*** RECORDS PROVIDED ***

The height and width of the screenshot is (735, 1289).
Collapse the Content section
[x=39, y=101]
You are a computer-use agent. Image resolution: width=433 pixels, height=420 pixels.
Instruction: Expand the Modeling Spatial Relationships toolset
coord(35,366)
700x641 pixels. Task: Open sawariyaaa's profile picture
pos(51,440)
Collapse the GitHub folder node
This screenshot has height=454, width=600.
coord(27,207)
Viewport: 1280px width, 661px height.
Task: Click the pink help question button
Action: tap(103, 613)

*** End of RECORDS PROVIDED ***
*** RECORDS PROVIDED ***

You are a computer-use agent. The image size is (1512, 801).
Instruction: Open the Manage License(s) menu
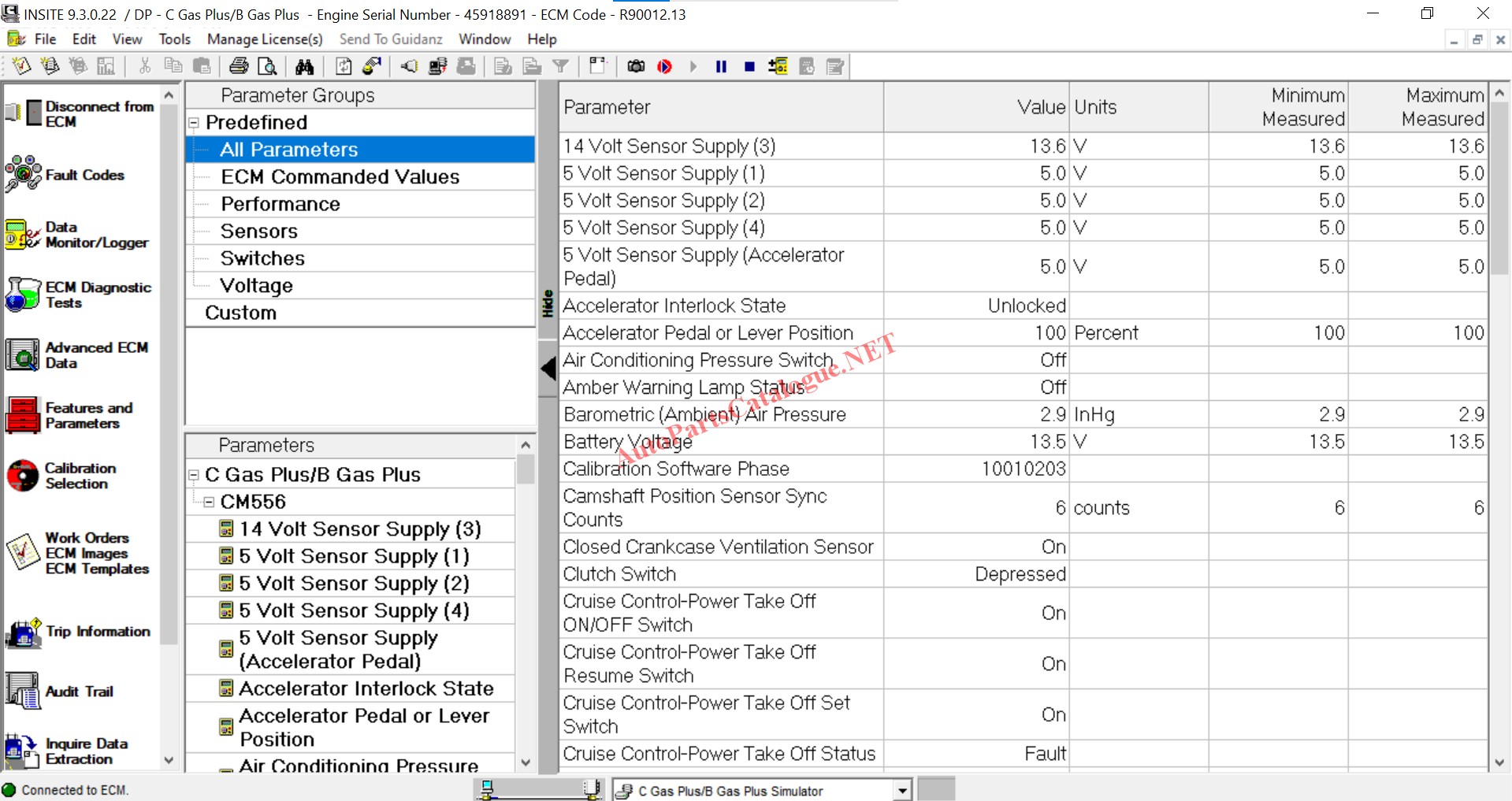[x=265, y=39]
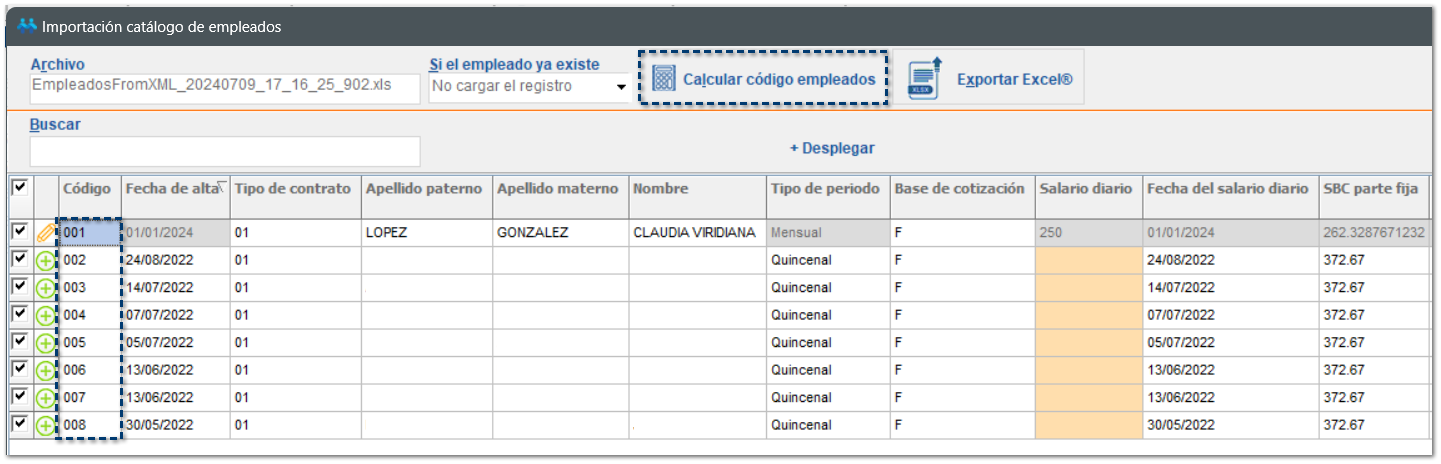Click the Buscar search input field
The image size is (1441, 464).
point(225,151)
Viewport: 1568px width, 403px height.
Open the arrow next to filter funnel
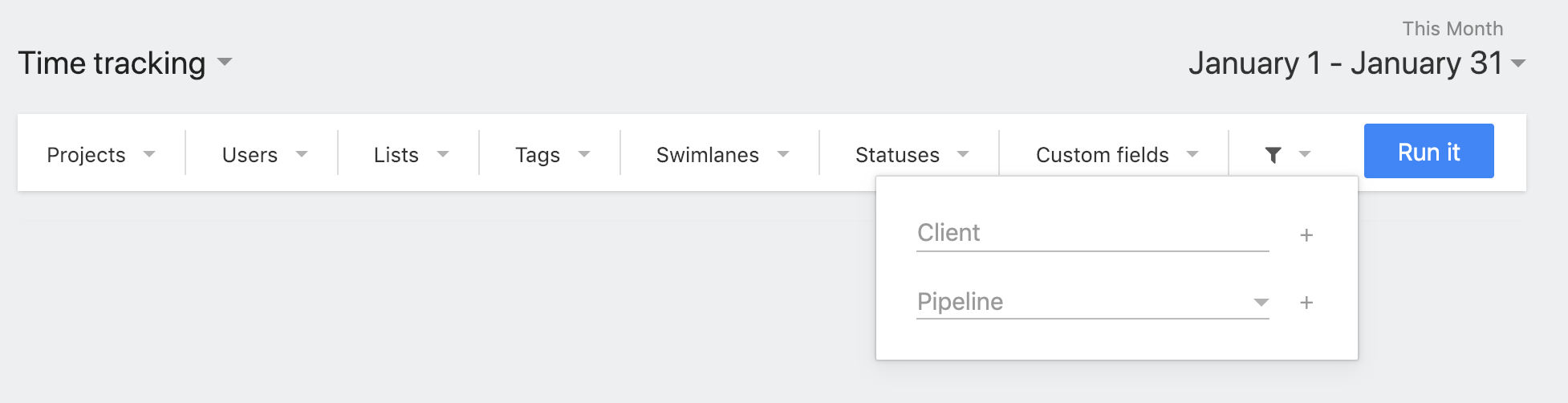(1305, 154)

*** End of RECORDS PROVIDED ***

> PROBLEM REQUIREMENTS:
What are the lines above that hold the string "computer"? Copy them.

> ANSWER FOR THIS EXERCISE:
You are a computer-use agent. Image resolution: width=433 pixels, height=420 pixels.
You are a computer-use agent. The image size is (1512, 801).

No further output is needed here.